Search code examples
pythontwitter

How to remove @user, hashtag, and links from tweet text and put it into dataframe in python


I'm a begginer at python and I'm trying to gather data from twitter using the API. I want to gather username, date, and the clean tweets without @username, hashtags and links and then put it into dataframe.

I find a way to achieve this by using : ' '.join(re.sub("(@[A-Za-z0-9]+)|([^0-9A-Za-z \t])|(\w+:\/\/\S+)"," ",tweet.text).split()) but when I implement it on my codes, it returns NameError: name 'tweet' is not defined

Here is my codes

tweets = tw.Cursor(api.search, q=keyword, lang="id", since=date).items()

raw_tweet = ' '.join(re.sub("(@[A-Za-z0-9]+)|([^0-9A-Za-z \t])|(\w+:\/\/\S+)"," ",tweet.text).split())

data_tweet = [[tweet.user.screen_name, tweet.created_at, raw_tweet] for tweet in tweets]

dataFrame = pd.DataFrame(data=data_tweet, columns=['user', "date", "tweet"])

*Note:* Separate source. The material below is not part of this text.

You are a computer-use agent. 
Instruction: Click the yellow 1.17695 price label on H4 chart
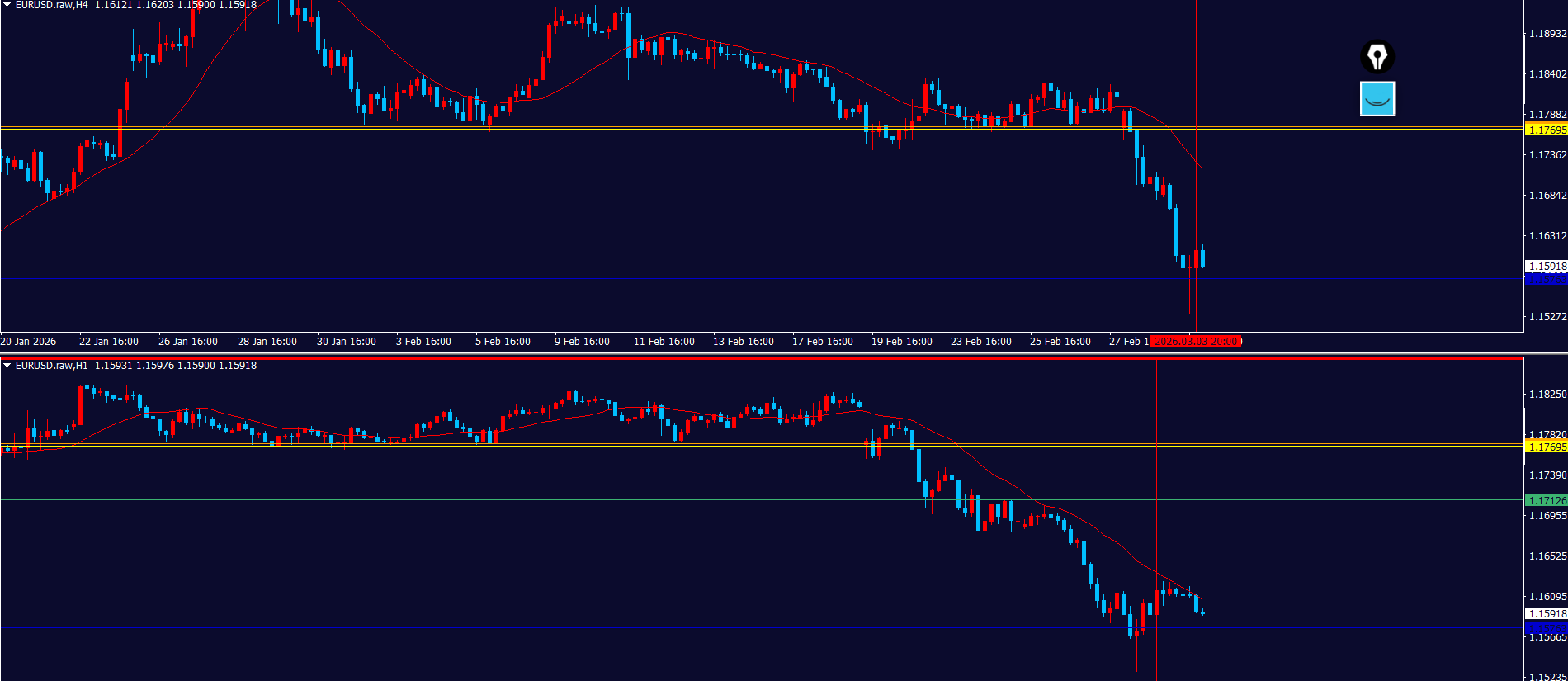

I know the problem is in the data_tweet, but I don't know how to fix it. Please help me

Thank you.


Solution

  • The problem is actually in the second line:

    raw_tweet = ' '.join(re.sub("(@[A-Za-z0-9]+)|([^0-9A-Za-z \t])|(\w+:\/\/\S+)"," ",tweet.text).split())
    

    Here, you are using tweet.text. However, you have not defined what tweet is yet, only tweets. Also, from reading your third line where you actually define tweet:

    for tweet in tweets
    

    I'm assuming you want tweet to be the value you get while iterating through tweets. So what you have to do is to run both lines through an iterator together, assuming my earlier hypothesis is correct. So:

    for tweet in tweets:
        raw_tweet = ' '.join(re.sub("(@[A-Za-z0-9]+)|([^0-9A-Za-z \t])|(\w+:\/\/\S+)"," ",tweet.text).split())
        data_tweet = [[tweet.user.screen_name, tweet.created_at, raw_tweet]]